• What is needed: Please check every line of the listing for "agent" and copy each line where it is found.

---- Input records

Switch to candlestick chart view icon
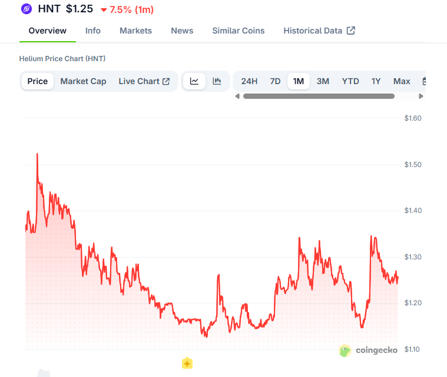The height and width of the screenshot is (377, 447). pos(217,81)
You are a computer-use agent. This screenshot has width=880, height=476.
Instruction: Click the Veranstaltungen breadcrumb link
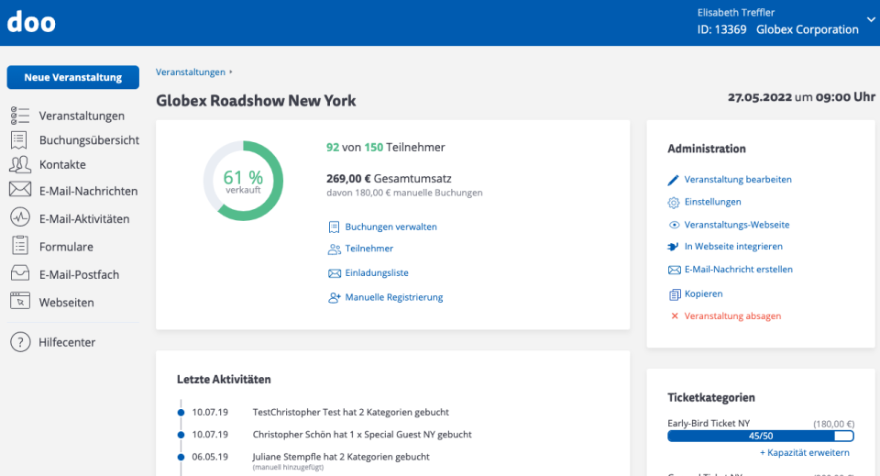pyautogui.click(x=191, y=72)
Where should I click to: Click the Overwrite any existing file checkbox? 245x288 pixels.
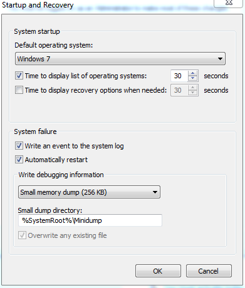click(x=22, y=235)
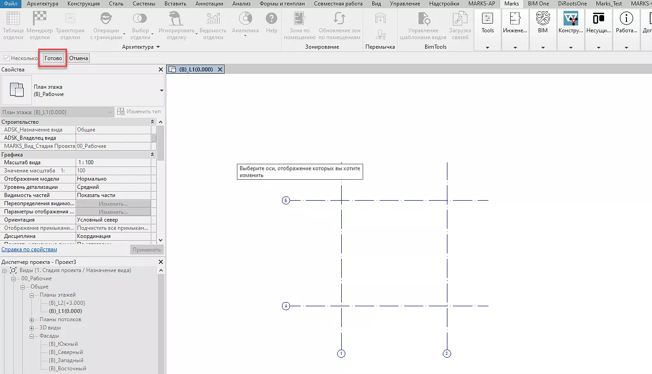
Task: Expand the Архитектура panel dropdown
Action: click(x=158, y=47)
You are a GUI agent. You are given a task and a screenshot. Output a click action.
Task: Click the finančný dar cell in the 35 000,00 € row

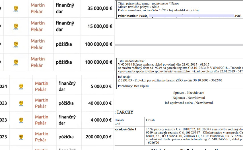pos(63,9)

--------
---- Input records

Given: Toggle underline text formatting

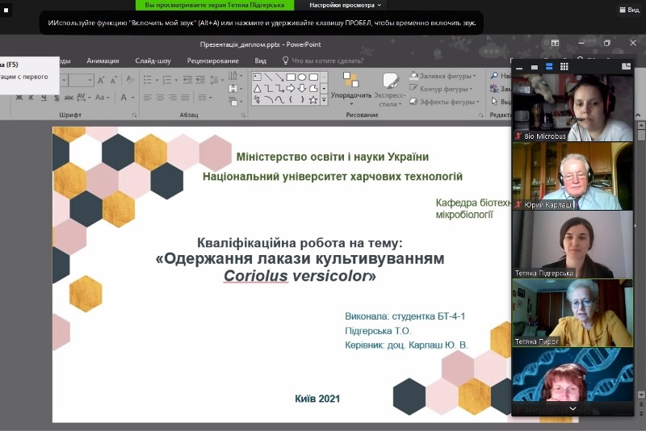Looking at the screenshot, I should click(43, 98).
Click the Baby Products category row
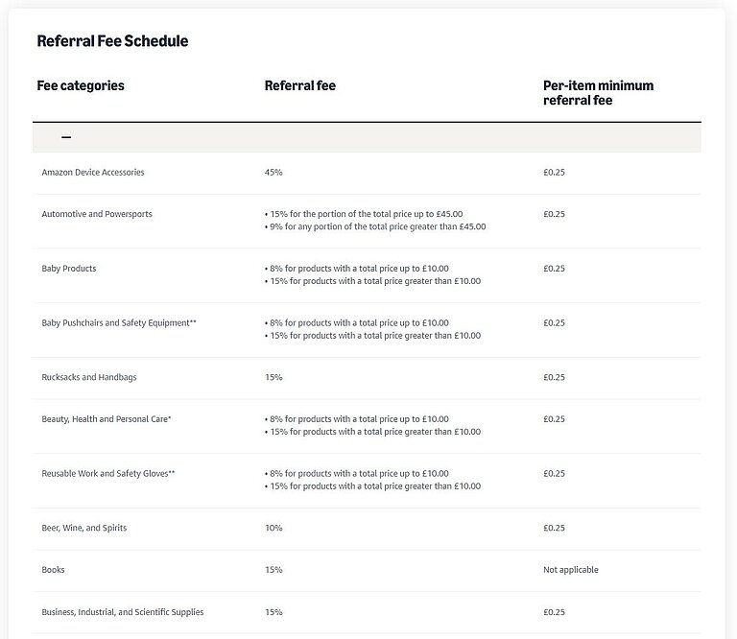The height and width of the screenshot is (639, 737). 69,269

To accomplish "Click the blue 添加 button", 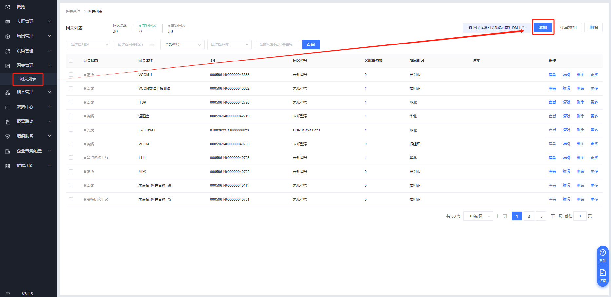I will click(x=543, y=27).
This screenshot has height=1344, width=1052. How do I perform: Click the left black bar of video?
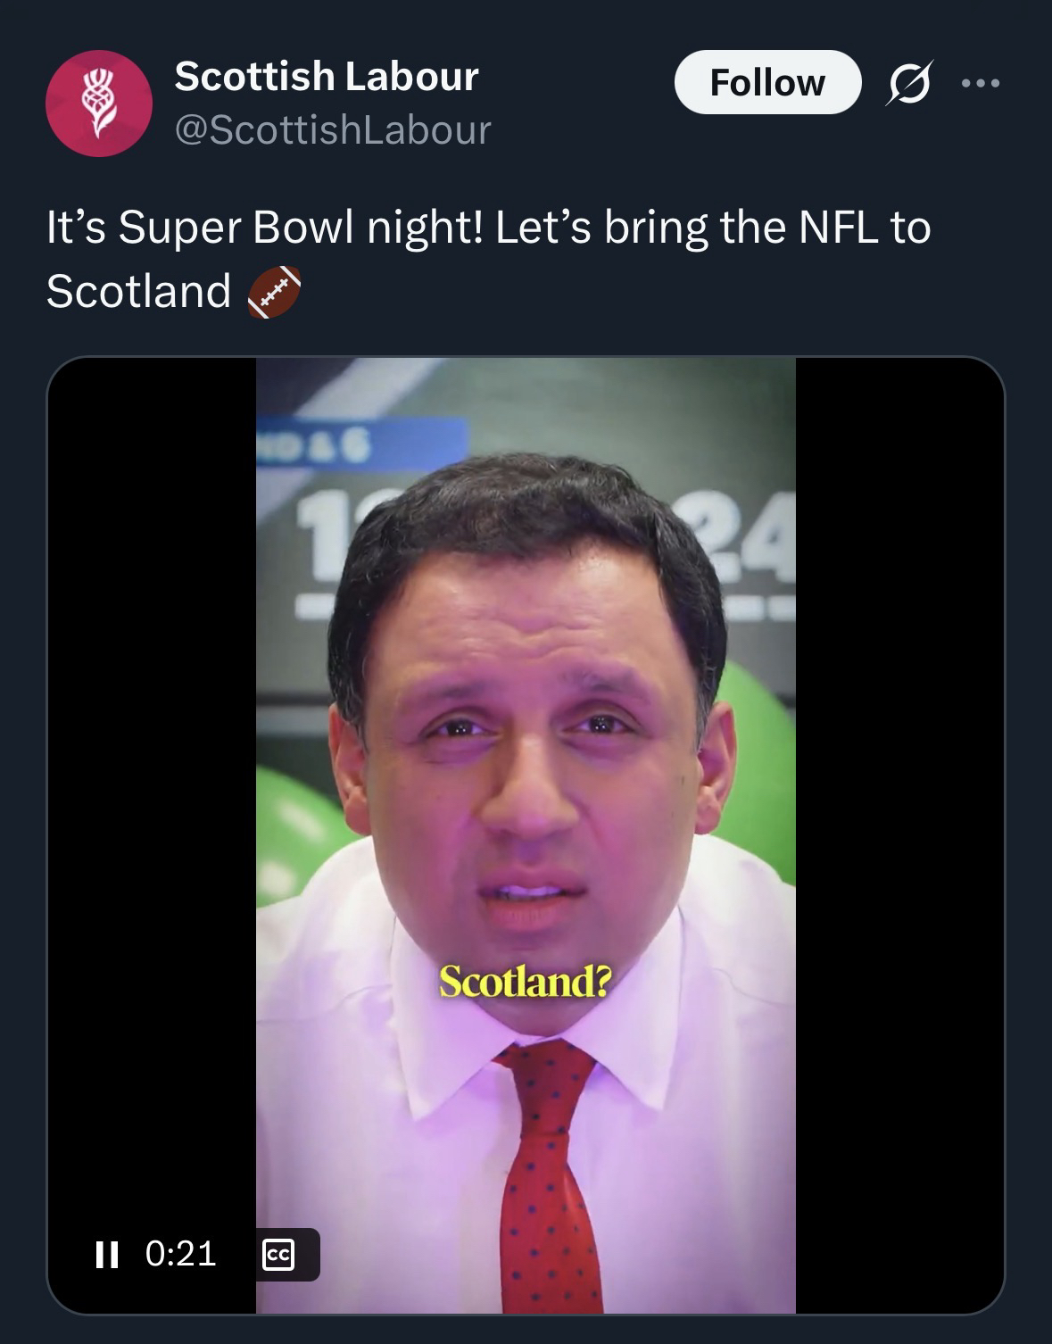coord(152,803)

--------

• Answer box:
You are a computer-use agent. This screenshot has width=880, height=476.
You are a GUI agent. You are given a task and a screenshot. Output a click action.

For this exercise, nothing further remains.